TASK ITEM:
Using the data below, transcribe exactly everything from the line that contains "How do I perform: Pick" down to the line that contains "Task: Click the vertical scrollbar thumb". Include both of those lines and none of the pictures.

LISTED ENTRIES:
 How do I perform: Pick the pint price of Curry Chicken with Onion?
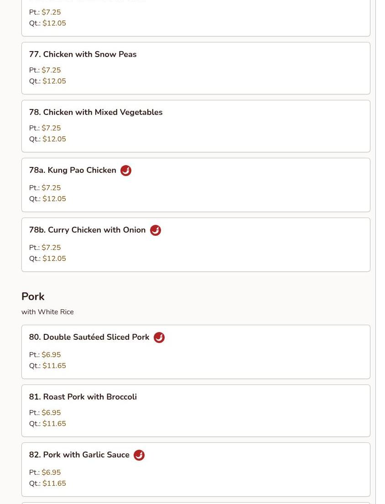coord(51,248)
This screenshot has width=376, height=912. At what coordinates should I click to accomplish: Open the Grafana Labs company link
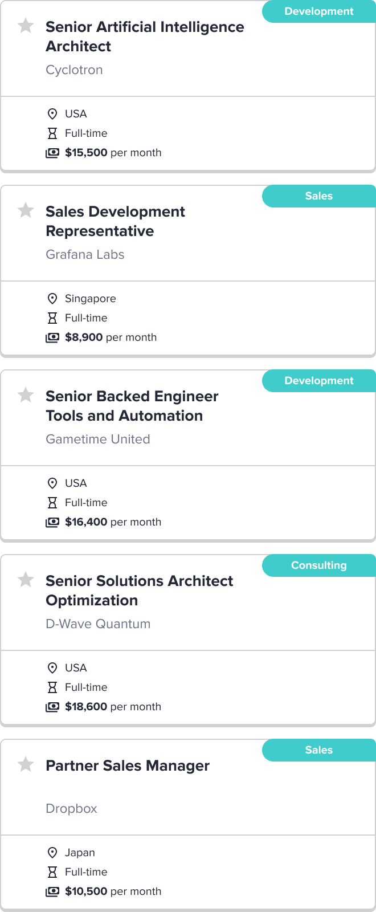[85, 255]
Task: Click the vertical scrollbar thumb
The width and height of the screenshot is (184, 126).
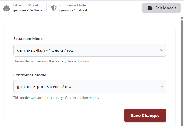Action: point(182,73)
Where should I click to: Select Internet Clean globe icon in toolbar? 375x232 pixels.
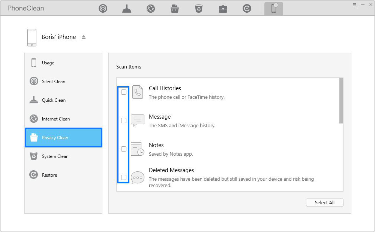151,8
* * *
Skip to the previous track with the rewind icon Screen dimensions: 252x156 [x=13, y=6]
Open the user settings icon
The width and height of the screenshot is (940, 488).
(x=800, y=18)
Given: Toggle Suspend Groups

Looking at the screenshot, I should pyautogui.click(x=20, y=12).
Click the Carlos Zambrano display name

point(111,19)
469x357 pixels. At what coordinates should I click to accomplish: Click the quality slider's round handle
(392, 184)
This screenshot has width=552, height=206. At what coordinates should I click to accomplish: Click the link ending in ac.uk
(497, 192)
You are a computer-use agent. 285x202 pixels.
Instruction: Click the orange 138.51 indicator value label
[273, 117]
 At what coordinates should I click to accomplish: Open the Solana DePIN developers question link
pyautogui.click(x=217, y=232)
==
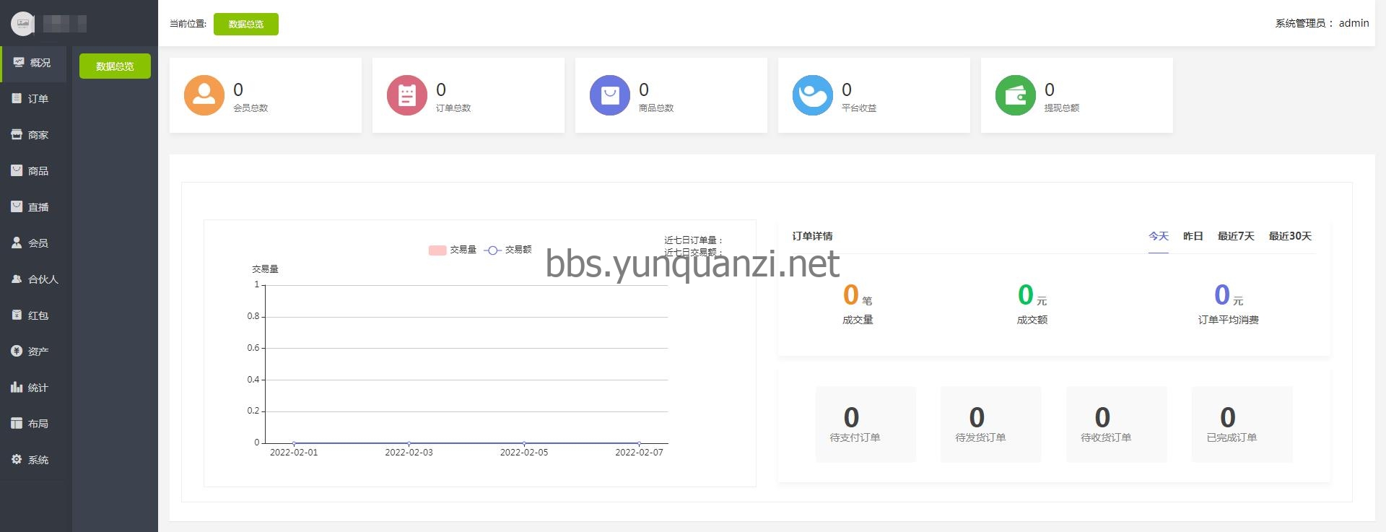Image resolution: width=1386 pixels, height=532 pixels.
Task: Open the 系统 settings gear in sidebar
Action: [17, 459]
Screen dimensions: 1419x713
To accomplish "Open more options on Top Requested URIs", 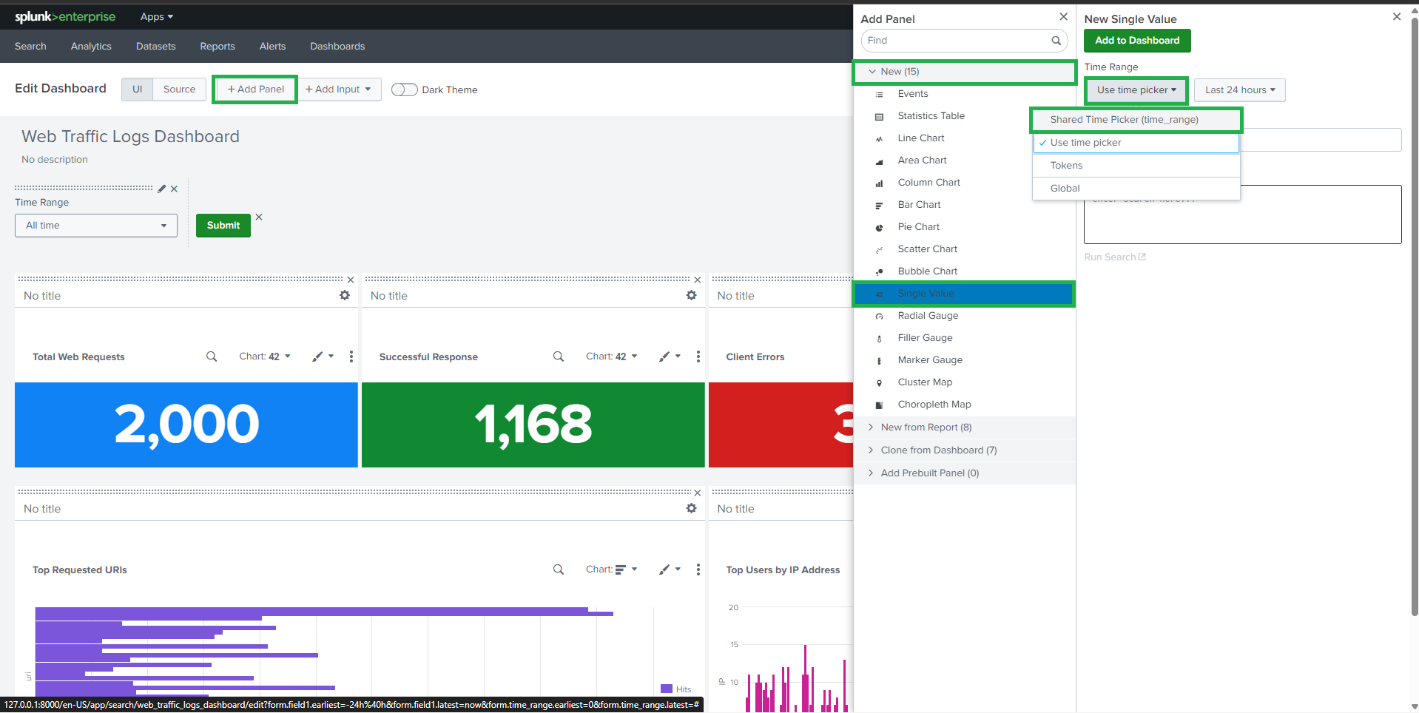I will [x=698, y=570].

WRITTEN RESPONSE:
 How do I perform: Pick the pint price of Curry Chicken with Onion?
coord(51,248)
This screenshot has width=376, height=912. At what coordinates should I click to accomplish: Open the Grafana Labs company link
[85, 255]
Task: Click the vertical scrollbar thumb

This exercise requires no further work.